日本と欧米に続き、12月には中国をはじめとするアジア諸国での販売を開始。各地域での販売体制の整備やプロモーション活動の強化を図り、グローバル展開をスタートさせた。

「実際の商談では、新たなニーズがあることを実感できた。多くの企業が、環境負荷の低減に向けた取り組みを進めているが、高速ラインインクジェットならではの低消費電力による環境性能の訴求が、効果的であることがわかってきた。100枚/分の高速印刷を実現する基本性能の強みに加え、レーザー方式の複写機に比べて消費電力量を大幅に低減できるメリットを訴える形で、コミュニケーションを強化している」(瀬木氏)

また、「日本市場特有のニーズとして、サーバーレス認証印刷オプションを追加で用意した」というように、市場ごとの要求にあわせた対応も開始している。欧米などではセキュリティ管理の観点から、サーバーによる集中管理で認証を行うのが一般的だが、日本ではサーバーレスで利用したいというニーズが高いため、当初はなかった機能を追加で用意したという。

こうしたニーズは、企業ユーザーからの引き合いが増加するのに伴って発生したものだ。同社は当初、高速印刷用途での利用が多いと見込んでいたが、今回の新機能追加は、オフィスからの引き合いが予想以上に多いことを裏付けるものだといえよう。既存の複合機に対するコストやスピードへの不満が、エプソンの高速ラインインクジェット複合機の販売に弾みをつけているようだ。

通期は利益減の予想も「成長基調の売上をもとに投資」

エプソンは2017年度の通期業績見通しを修正。売上収益は400億円増の1兆1100億円、事業利益は据え置いて790億円、当期利益は70億円減の510億円とした。なかでも、大容量インクタンクモデルや高速ラインインクジェット複合機が含まれるプリンティングソリューションズは、売上収益で230億円増の7450億円へと上方修正しており、事業利益は10億円減の1000億円へと修正した。

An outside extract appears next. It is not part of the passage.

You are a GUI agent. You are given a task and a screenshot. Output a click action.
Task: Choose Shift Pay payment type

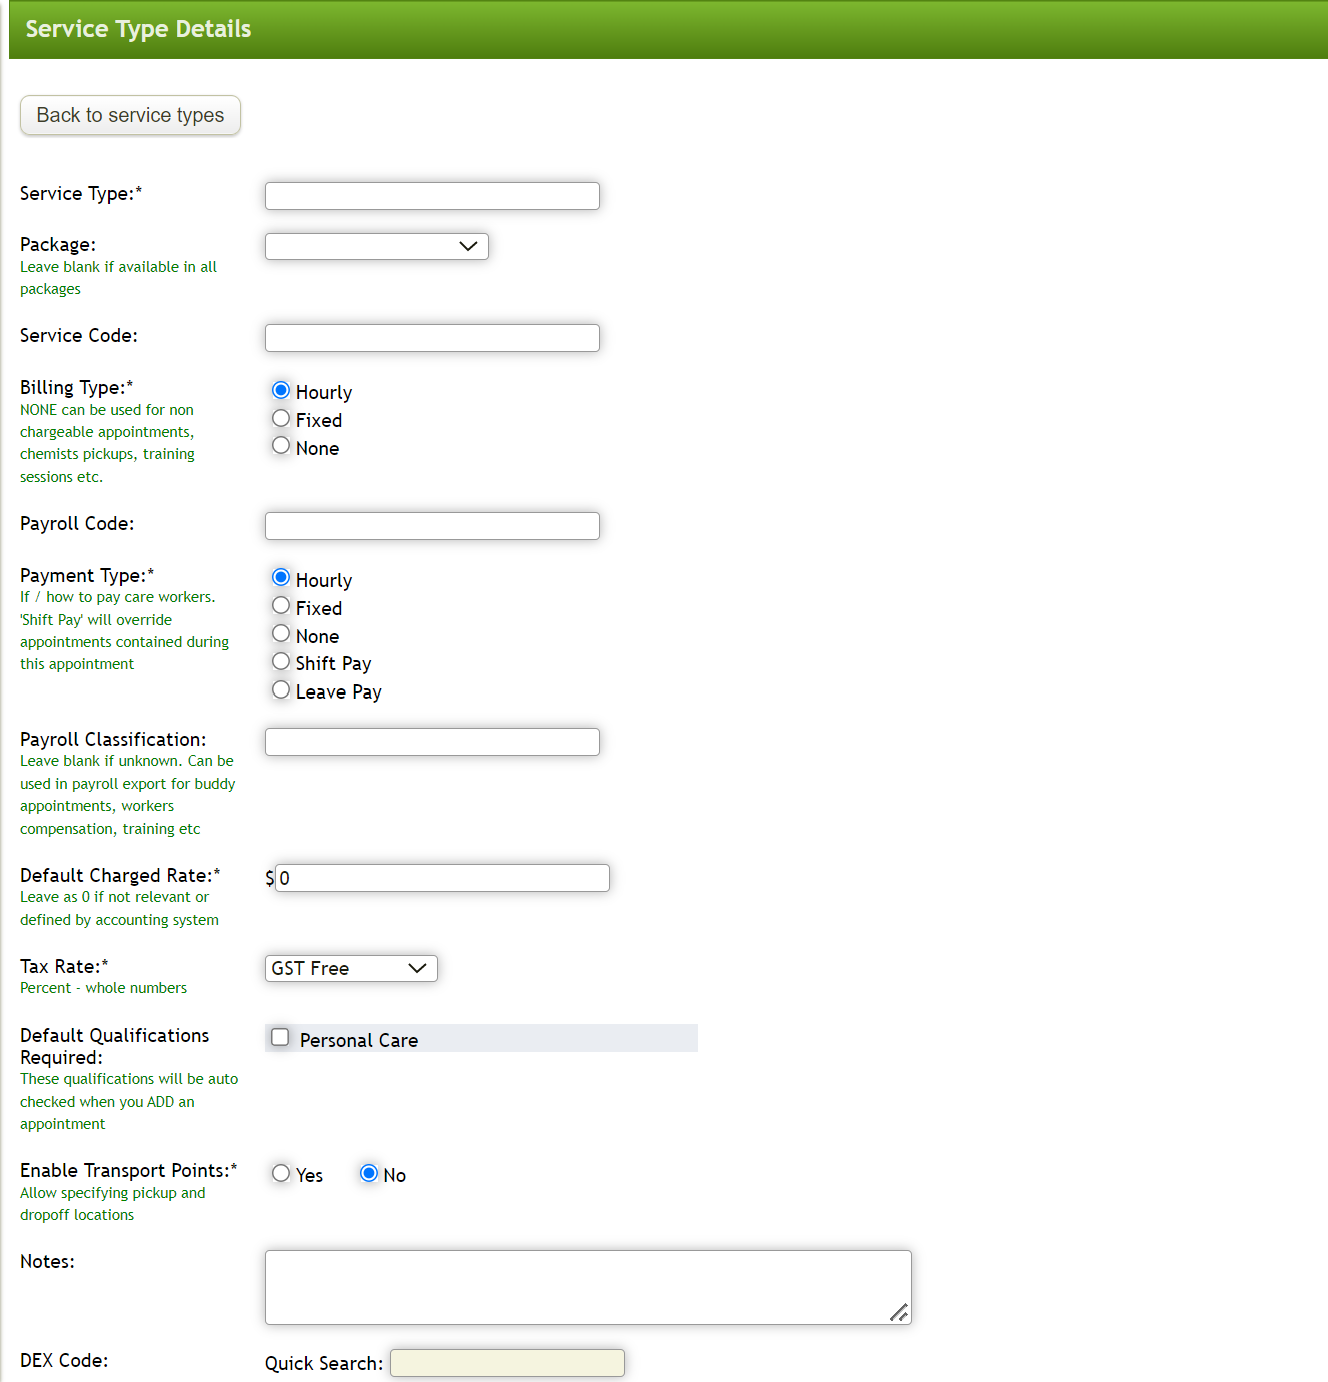[x=281, y=661]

瀬木氏は「プリンティングソリューションズをはじめとして、事業環境に変化があったものの、成長のベースとなる売上収益は着実に拡大している。将来成長に向けた費用投下や投資は、中期経営計画に基づき、意思を持って継続する」と話す。特にプリンティングソリューションズ関連では、将来的な生産体制の強化に備えて、海外の事業用地を拡張する考えだ。

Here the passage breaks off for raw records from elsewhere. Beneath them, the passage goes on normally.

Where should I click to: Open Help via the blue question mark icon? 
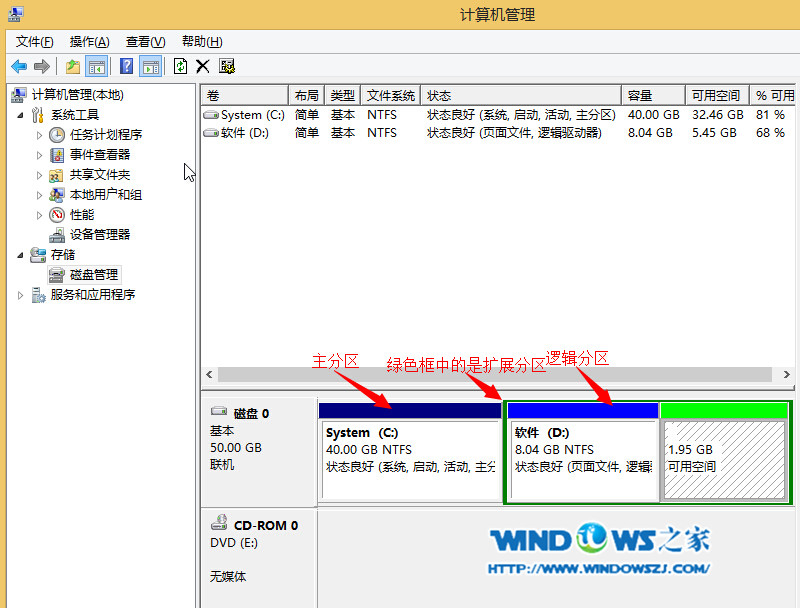click(x=127, y=66)
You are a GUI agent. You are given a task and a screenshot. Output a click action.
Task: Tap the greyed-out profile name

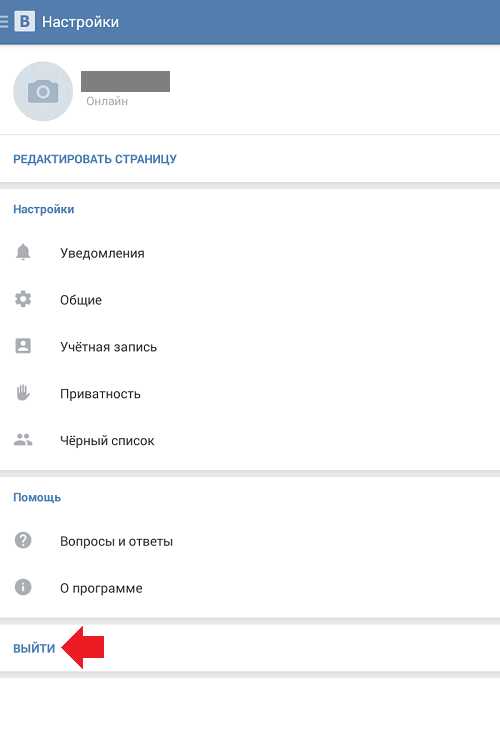[x=126, y=81]
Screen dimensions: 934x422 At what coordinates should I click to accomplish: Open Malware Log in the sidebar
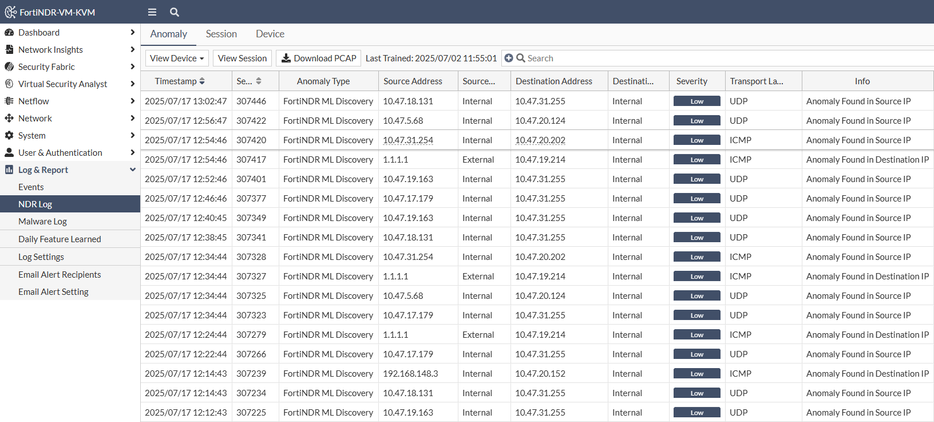click(x=42, y=221)
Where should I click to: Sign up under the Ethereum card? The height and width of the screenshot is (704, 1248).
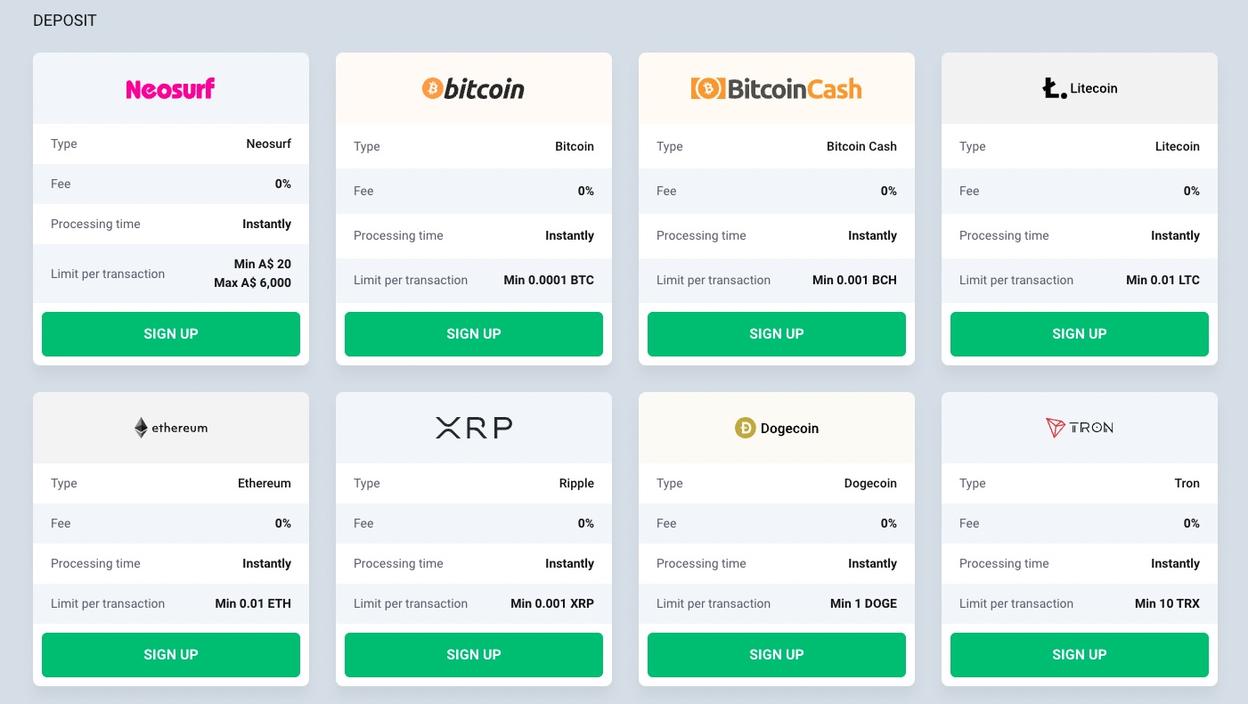point(171,655)
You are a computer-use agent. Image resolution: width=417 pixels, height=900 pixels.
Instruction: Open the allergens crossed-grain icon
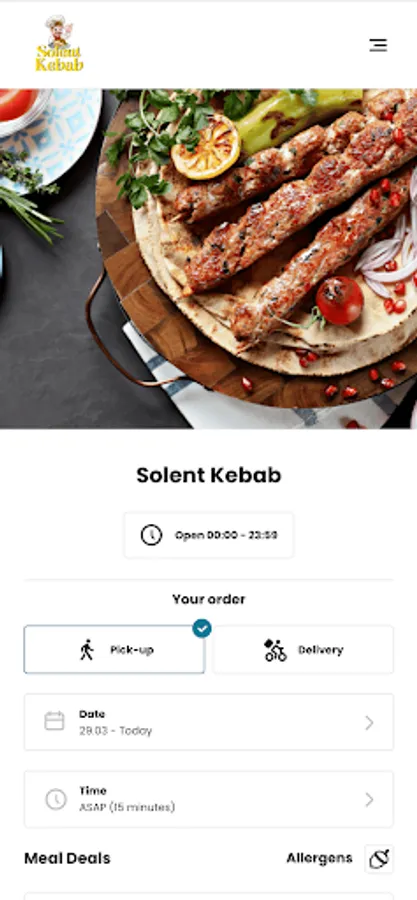point(379,859)
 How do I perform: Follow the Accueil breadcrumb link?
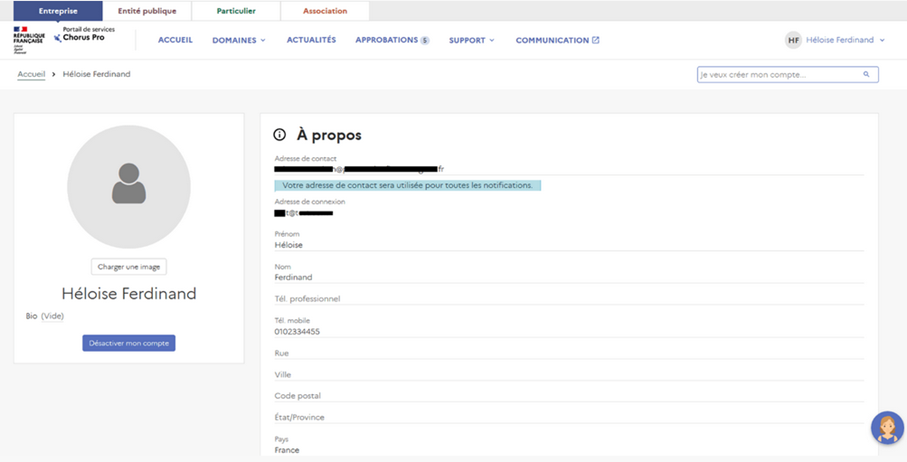[x=32, y=74]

プリンティングソリューションズの成長を担うのは、大容量インクタンクモデルと高速ラインインクジェット複合機。いずれも、レーザー方式から置き換えるといった提案とともに、これまでのエプソンにはなかったビジネスモデルへと姿を変え、成長を遂げている。変革と成長という「二兎を追う」戦略が成功している事例といえそうだ。